Sans une musique spécifique, composée avec amour et dévotion, le jeu vidéo ne serait pas l'expérience audiovisuelle complète qui fait son succès. Et quand le groupe de noise rock britannique 65Daysofstatic (65DOS), « connu » pour ses morceaux de gloire instrumentaux, s'est retrouvé en charge de la bande-originale de No Man's Sky, ses membres ont probablement connu ce moment de panique vertigineux durant lequel on se demande comment on va réussir à boucler le boulot.

Image : Hello Games

Une approche algorithmique de la composition musicale

À moins que vous ne sortiez tout juste de trois ans de vacances dans une grotte auvergnate IRL, vous savez probablement que No Man's Sky n'est pas simplement un jeu vidéo. No Man's Sky est une promesse, immense, qui déploie lentement son incommensurable envergure sur le monde du jeu vidéo depuis ses premières présentations en 2013 : celle d'un univers créé par génération procédurale, qui permet au joueur d'explorer 2 puissance 64—ou 18 quintillions, si vous préférez—de planètes, chacune dotée d'une faune, d'une flore et d'un climat unique.

La sortie du jeu, le 10 août dernier, a changé la définition même de ce qu'est un univers virtuel, en lui attribuant désormais l'épithète « infini ». Et la bande-son est à la hauteur de la prouesse technique. Pourquoi ? Parce que les types de 65DOS se sont mis au niveau des développeurs, en inventant eux aussi une manière entièrement nouvelle de créer. Si la bande originale du jeu a bien été déclinée en album, Music for an Infinite Universe, sorti le 5 août chez Concord Jazz, vous n'entendrez jamais un seul de ses titres pendant vos missions d'exploration interplanétaires : dans No Man's Sky, chaque morceau est généré de manière aléatoire, spécifique à chaque joueur, unique et mouvant, en adéquation permanente avec votre comportement de jeu. Et ce que vous entendrez en orbite dans le cockpit de votre vaisseau n'aura rien à voir avec le son qui accompagnera vos balades en scaphandre sur un sol inconnu (et souvent hostile).

Si l'approche algorithmique est loin d'être inédite dans le monde de la musique (les ordinateurs se prennent pour Mozart depuis plusieurs décennies), le chemin emprunté par 65DOS pour donner corps à l'univers est assurément novateur. Car lorsque Sean Murray, l'un des pères fondateurs de No Man's Sky, a proposé au groupe de gérer la bande-son de son titre, il n'a été question ni d'algorithme ni de génération procédurale : tout ce que le groupe devait faire, c'était composer un album, point. Une fois la galette prête, les développeurs se chargeraient d'atomiser les titres et de les donner en pâture à l'algorithme.
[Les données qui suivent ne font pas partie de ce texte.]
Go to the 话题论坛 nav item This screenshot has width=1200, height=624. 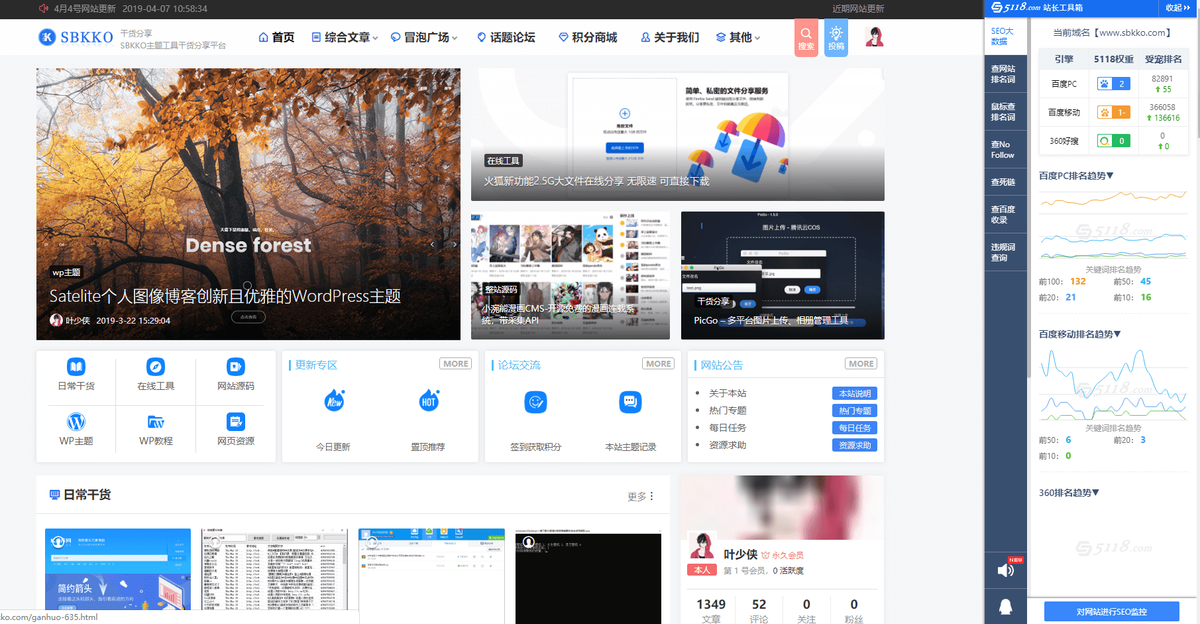click(x=506, y=38)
Ce que les types de Hello Games ne savaient pas, c'est que 65DOS est un groupe de gros nerds. Qui ont décidé de construire eux-mêmes un nouveau logiciel de composition musicale à mi-chemin entre Ableton Live et le moteur de jeu vidéo Unity, qui leur a permis de coder et d'ajouter des applications de leur cru. Le but : créer un clone simplifié des algorithmes de génération procédurale du jeu, pour faire émerger une « musique procédurale » en adéquation avec la structure de l'univers virtuel. La chimère, baptisée Pulse, est décrite par Paul Wolinski, frontman de 65DOS, comme « un lecteur audio amélioré », qui « arrange simplement différents trucs. Mais nous avons lentement recréé la logique qui génère des règles pour parvenir à une approximation de ce qui, en théorie, se passerait dans le jeu. » Le tout sans jamais y jouer plus de quelques heures, 65DOS n'ayant pour tout matériau que les screenshots dévoilés par Hello Games au grand public.
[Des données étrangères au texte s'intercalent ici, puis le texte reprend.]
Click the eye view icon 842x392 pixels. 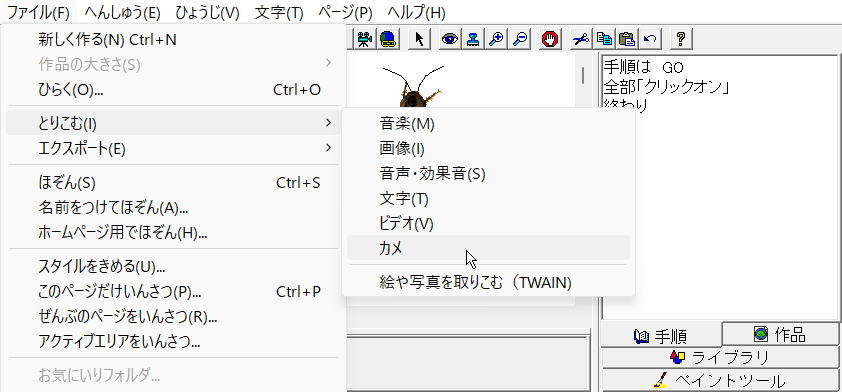point(450,39)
Une fois l'algorithme créé et l'album terminé, le groupe a décomposé ce dernier en différentes boucles liées entre elles via des passerelles mélodiques, que le logiciel utilise pour transiter d'une boucle à l'autre tout en finesse. Résultat : une bande-son organique, viscérale, un assemblage fluide de textures dont les mutations semblent contrôlées par une logique invisible et supérieure. Grâce à 65DOS et Hello Games, No Man's Sky s'est doté d'un golem sonore, à la croisée de l'art et de la technologie. Il fallait bien ça pour habiller l'infini.